Za stołem:)
Mój ulubiony kącik:)
Jakiś czas temu kupiłam w Skoczowie w hurtowni dekupażu jak by go nazwac-transfer do aplikacji.Jest to coś w rodzaju dwustronnie klejonej flizeliny tylko na papierze.Papier firmy TODO.Fajna sprawa bo aplikacji nie musi się przyszywac,co mało wprawnym osóbkom nie zawsze wychodzi równo.Najpierw przyprasowuje się tkaninę na kawałku papieru,potem wycina motyw,a potem naprasowuje na tkaninę.Możliwości są ogromne,zależy od pomysłowości.Tak powstała mała podusia w róże.
Jeszcze parę słów o flamastrach do tkanin:)

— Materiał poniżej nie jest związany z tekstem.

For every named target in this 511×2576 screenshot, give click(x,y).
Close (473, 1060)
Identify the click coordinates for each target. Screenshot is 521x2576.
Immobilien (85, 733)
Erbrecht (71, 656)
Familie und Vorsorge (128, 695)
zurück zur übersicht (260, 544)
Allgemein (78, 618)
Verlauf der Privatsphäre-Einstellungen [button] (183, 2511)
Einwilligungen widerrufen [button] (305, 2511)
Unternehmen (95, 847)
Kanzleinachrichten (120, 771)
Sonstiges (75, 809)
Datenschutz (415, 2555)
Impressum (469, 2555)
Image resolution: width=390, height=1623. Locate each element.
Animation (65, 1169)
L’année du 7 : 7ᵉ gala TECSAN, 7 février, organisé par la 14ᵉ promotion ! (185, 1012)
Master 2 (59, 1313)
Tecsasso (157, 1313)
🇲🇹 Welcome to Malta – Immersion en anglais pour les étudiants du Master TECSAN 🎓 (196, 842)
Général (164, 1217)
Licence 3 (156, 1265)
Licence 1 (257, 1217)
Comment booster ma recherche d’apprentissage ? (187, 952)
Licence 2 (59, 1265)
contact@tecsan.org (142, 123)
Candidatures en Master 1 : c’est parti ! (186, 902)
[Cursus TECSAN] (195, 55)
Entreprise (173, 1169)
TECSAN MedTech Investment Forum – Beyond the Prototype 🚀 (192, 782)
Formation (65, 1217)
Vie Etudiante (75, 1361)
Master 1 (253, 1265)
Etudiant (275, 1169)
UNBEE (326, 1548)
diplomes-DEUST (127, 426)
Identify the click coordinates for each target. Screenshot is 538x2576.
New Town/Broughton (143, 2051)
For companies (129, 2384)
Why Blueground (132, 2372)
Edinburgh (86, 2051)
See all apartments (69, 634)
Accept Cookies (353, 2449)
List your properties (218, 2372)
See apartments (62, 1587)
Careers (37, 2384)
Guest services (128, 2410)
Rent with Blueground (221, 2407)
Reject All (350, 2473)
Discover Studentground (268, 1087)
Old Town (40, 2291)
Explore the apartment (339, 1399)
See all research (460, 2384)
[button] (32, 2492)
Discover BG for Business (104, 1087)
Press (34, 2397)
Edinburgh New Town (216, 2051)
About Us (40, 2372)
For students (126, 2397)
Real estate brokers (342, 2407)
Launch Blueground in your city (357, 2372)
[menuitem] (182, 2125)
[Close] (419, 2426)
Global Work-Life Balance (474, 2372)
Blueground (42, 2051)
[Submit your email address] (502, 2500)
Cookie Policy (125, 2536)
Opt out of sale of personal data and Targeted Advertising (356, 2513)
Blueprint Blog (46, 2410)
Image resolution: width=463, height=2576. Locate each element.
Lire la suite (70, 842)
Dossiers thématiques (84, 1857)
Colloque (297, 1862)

Strasznie fajna sprawa jak ktoś ma małe kreatywne dzieci.Kupujesz koszulkę za parę groszy a mały artysta maluje sobie flamastrami sam na niej to co chce.Potem zaprasowujesz po lewej stronie i gotowa niebanalna koszulka,która nadaje się normalnie do prania,a motyw się nie spiera.Ja wykorzystałam je do napisu na poduszce-ma belle i fioletowy-tu mieszka miłośc.Oczywiście kupiłam je właściwie do pasków na woreczki,ale woreczki niestety nie wyszły.Tzn-próbowałam przetransferowac wydruk za pomocą nitro na surówkę,ale nic nie wyszło.Surówka jest chyba za gruba i nawet maleńkiego śladu nie zostało,tak że muszę wymyślic coś innego:)
A tu maleńki obraz na sztaludze.Mały dekupażyk:)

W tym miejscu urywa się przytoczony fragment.